- **What you are asked to do**:
Pull every line from the records that has the word "Delete" in it.

- **Material for this task**:
*** Begin section ***

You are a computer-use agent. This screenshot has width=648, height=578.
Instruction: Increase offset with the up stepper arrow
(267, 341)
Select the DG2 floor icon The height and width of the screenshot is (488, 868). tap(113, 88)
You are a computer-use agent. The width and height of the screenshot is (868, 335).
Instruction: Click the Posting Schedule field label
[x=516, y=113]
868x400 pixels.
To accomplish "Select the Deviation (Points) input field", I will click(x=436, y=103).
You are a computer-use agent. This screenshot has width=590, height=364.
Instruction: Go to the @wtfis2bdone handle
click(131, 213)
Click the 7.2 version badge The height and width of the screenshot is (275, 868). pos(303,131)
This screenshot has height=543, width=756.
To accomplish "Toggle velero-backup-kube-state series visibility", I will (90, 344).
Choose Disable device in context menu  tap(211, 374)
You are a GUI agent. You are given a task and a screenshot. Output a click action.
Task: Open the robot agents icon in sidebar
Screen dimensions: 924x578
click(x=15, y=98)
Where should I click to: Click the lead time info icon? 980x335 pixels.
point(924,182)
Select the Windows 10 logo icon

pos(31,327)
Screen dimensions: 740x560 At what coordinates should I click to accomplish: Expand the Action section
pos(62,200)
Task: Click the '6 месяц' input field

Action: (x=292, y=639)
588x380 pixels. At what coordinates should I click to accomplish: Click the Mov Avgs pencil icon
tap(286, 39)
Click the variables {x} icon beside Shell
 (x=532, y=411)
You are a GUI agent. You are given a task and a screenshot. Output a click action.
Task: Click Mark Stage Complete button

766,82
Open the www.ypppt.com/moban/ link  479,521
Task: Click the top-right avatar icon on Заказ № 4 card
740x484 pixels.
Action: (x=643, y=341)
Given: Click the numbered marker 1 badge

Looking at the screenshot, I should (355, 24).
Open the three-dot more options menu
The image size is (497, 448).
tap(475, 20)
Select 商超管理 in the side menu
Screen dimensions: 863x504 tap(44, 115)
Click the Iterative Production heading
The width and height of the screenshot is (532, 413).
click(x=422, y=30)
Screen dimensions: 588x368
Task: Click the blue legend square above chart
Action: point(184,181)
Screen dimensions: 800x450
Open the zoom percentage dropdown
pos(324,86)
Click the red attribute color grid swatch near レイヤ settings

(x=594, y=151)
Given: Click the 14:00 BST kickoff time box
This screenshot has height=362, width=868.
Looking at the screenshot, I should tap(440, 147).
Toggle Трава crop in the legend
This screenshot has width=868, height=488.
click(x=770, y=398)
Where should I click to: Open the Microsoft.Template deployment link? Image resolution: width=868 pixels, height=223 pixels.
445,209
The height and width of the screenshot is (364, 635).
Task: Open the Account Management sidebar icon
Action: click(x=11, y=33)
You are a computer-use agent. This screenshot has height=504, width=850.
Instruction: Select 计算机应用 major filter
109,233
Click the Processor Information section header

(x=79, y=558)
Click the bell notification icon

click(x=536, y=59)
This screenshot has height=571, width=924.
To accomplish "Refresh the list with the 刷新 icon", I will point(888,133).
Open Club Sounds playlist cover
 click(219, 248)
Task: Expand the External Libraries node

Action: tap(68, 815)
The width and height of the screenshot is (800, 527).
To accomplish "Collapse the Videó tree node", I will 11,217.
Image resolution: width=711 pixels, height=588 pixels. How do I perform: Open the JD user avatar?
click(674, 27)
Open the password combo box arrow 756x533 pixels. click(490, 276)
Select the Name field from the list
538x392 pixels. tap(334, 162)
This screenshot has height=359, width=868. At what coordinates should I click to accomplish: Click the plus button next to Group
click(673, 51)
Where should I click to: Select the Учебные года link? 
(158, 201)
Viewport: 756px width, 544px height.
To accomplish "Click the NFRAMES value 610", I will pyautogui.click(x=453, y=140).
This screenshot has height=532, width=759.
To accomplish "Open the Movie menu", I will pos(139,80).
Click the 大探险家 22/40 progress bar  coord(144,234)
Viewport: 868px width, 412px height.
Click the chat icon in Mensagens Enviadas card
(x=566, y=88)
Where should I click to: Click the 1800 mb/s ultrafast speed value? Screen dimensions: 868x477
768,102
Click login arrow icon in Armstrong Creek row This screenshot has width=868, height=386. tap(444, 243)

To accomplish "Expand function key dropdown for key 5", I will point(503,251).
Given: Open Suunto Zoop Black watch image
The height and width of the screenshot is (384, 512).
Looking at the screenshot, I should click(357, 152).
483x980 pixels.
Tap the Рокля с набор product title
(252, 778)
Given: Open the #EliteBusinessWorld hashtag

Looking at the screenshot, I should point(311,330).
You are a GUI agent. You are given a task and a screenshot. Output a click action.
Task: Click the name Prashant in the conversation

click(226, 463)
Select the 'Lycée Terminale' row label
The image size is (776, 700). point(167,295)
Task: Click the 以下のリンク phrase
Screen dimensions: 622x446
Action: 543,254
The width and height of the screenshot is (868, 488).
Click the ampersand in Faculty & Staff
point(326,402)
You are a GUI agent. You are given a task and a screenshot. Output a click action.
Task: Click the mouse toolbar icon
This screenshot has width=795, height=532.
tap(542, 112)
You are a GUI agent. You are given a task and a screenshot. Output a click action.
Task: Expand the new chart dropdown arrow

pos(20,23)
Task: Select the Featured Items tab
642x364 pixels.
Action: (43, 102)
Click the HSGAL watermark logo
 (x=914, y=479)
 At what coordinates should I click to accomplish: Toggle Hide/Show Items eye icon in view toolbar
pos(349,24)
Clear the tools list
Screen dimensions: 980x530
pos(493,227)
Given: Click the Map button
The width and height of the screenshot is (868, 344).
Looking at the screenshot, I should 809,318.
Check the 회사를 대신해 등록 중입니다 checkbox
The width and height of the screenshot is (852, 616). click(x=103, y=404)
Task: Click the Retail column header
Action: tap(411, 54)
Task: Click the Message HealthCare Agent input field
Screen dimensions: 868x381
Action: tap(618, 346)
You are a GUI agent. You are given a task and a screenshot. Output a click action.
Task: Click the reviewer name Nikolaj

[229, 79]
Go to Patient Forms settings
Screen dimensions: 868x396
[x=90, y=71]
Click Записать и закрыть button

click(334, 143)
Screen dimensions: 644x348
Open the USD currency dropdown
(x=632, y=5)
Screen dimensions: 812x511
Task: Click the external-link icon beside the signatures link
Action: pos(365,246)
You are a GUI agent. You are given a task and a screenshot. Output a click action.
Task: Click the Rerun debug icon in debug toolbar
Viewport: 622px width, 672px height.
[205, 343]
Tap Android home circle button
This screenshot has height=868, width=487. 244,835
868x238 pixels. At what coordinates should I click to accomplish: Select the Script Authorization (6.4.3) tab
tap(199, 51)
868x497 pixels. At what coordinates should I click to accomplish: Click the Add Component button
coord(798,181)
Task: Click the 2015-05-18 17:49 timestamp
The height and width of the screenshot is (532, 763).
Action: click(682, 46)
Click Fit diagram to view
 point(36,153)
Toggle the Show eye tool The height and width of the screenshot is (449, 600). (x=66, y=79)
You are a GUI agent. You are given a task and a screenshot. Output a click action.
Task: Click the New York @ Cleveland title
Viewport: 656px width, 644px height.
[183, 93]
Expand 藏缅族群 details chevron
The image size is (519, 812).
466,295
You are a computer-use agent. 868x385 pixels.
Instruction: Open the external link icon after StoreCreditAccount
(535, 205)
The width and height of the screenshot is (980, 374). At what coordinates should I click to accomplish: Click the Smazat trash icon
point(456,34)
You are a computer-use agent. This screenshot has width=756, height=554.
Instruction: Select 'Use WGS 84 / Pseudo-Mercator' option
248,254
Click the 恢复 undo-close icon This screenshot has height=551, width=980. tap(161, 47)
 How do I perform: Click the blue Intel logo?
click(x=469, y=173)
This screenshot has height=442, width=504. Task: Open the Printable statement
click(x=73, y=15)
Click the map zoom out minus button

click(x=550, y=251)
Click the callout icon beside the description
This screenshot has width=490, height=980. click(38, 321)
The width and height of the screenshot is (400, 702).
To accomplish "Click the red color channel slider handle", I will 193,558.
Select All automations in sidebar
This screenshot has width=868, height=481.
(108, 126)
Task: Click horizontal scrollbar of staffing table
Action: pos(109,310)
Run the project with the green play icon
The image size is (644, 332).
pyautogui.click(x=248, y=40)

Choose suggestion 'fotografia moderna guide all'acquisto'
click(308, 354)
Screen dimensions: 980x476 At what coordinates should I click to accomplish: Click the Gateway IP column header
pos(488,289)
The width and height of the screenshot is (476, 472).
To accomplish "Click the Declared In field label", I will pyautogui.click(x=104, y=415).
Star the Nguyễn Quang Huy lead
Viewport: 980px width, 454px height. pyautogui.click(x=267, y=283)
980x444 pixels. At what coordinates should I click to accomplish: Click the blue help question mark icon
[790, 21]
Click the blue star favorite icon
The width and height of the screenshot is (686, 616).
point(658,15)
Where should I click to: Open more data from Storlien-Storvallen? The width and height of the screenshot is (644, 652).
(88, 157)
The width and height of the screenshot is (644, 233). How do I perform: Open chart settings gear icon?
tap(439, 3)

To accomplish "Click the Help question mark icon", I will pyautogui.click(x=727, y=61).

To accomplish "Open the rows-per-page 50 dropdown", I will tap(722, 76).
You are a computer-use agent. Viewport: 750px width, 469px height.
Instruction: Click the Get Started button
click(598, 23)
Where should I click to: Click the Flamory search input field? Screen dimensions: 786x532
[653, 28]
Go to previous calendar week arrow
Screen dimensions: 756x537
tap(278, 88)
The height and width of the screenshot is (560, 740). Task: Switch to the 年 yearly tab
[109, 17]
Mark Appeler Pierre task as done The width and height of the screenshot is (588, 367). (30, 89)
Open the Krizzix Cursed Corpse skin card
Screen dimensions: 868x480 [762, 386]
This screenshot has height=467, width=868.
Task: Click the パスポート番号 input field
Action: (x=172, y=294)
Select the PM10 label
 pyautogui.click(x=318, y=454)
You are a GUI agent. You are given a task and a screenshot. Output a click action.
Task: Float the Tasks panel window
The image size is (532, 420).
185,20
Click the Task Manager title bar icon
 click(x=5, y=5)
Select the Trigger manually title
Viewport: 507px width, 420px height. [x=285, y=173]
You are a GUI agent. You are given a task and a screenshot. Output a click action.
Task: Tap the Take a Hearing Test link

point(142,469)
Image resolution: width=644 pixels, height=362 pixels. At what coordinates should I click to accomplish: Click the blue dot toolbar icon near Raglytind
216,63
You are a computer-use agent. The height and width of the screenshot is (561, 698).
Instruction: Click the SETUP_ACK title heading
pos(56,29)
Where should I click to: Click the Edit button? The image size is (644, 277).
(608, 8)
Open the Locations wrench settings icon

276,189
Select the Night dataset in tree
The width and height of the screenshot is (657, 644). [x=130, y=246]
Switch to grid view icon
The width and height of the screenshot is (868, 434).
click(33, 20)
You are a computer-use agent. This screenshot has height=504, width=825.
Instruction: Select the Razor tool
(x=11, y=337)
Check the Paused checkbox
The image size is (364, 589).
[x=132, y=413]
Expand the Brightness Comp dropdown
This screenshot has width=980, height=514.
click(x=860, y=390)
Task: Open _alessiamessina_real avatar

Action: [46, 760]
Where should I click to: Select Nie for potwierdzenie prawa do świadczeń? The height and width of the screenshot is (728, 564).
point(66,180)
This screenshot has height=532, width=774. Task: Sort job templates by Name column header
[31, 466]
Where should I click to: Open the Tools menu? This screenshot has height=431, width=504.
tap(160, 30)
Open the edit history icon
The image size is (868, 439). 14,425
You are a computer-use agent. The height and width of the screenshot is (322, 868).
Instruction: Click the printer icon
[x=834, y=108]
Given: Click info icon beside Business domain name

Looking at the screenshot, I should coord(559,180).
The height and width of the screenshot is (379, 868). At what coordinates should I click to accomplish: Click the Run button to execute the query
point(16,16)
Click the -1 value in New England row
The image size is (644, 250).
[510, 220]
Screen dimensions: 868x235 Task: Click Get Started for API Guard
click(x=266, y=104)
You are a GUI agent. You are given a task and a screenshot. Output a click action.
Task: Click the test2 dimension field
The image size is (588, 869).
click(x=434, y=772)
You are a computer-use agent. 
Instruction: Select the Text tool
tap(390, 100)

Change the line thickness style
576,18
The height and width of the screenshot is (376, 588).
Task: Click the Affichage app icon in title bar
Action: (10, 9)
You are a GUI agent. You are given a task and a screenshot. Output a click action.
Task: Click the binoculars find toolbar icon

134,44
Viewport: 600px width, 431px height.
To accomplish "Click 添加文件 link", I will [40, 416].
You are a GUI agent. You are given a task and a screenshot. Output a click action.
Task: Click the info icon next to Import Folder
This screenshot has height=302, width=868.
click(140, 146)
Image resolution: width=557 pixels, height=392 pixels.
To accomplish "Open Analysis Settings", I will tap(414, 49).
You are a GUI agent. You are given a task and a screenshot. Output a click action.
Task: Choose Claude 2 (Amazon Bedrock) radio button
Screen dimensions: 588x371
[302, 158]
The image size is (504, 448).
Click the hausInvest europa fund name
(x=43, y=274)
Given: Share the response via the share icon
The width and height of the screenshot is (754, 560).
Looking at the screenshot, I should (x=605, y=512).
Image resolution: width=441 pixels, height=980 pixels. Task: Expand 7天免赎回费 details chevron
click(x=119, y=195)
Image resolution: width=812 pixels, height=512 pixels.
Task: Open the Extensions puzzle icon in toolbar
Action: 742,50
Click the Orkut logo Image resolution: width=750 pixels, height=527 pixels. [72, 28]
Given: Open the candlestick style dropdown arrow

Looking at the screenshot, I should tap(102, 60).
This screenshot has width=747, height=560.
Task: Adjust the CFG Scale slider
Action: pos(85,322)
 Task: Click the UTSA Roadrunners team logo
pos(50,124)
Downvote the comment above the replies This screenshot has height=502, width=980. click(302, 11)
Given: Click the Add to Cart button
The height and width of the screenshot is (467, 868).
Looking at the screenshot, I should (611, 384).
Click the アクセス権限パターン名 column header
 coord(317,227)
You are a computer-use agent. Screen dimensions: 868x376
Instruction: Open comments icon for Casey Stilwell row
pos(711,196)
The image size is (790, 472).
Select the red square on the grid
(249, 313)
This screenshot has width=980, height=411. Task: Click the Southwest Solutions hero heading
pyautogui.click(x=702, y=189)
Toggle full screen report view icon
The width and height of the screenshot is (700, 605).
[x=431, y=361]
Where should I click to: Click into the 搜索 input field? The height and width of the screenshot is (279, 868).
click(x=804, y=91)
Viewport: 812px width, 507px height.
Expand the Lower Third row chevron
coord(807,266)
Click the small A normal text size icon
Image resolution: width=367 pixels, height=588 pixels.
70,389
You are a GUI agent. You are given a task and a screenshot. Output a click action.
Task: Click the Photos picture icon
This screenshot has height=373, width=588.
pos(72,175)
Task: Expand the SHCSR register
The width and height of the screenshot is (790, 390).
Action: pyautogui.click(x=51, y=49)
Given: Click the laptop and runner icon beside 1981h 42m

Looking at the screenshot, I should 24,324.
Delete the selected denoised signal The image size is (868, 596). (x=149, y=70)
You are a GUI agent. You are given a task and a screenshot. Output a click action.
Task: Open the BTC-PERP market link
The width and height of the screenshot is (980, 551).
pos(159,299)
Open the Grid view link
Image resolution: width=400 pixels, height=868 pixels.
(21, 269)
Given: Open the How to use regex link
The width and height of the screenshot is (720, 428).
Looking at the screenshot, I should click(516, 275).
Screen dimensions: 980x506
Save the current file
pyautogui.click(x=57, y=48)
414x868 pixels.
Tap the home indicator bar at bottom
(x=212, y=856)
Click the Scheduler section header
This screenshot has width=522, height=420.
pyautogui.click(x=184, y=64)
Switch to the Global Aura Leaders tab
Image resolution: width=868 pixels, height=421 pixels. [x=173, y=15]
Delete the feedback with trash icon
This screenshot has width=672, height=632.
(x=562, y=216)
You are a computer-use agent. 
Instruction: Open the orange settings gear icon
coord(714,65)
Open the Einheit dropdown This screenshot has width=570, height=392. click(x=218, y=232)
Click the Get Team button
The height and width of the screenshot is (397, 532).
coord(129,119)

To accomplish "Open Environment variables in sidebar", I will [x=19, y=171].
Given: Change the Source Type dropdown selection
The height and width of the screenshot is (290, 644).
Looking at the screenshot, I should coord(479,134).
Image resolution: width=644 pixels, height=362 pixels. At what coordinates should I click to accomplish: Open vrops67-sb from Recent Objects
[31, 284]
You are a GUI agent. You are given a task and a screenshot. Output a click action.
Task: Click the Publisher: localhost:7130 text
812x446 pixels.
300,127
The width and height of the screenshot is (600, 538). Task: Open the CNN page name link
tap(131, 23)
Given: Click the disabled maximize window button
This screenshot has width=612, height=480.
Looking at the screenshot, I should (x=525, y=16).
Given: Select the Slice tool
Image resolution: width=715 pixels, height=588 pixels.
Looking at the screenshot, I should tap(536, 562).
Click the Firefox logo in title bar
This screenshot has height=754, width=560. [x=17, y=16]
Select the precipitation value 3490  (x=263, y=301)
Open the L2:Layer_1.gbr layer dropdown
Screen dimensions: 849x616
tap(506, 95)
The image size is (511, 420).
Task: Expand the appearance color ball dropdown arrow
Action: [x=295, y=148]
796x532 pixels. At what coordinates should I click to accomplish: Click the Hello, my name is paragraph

*** End section ***

- **Task output**:
Delete the selected denoised signal The image size is (868, 596). (x=149, y=70)
Delete the feedback with trash icon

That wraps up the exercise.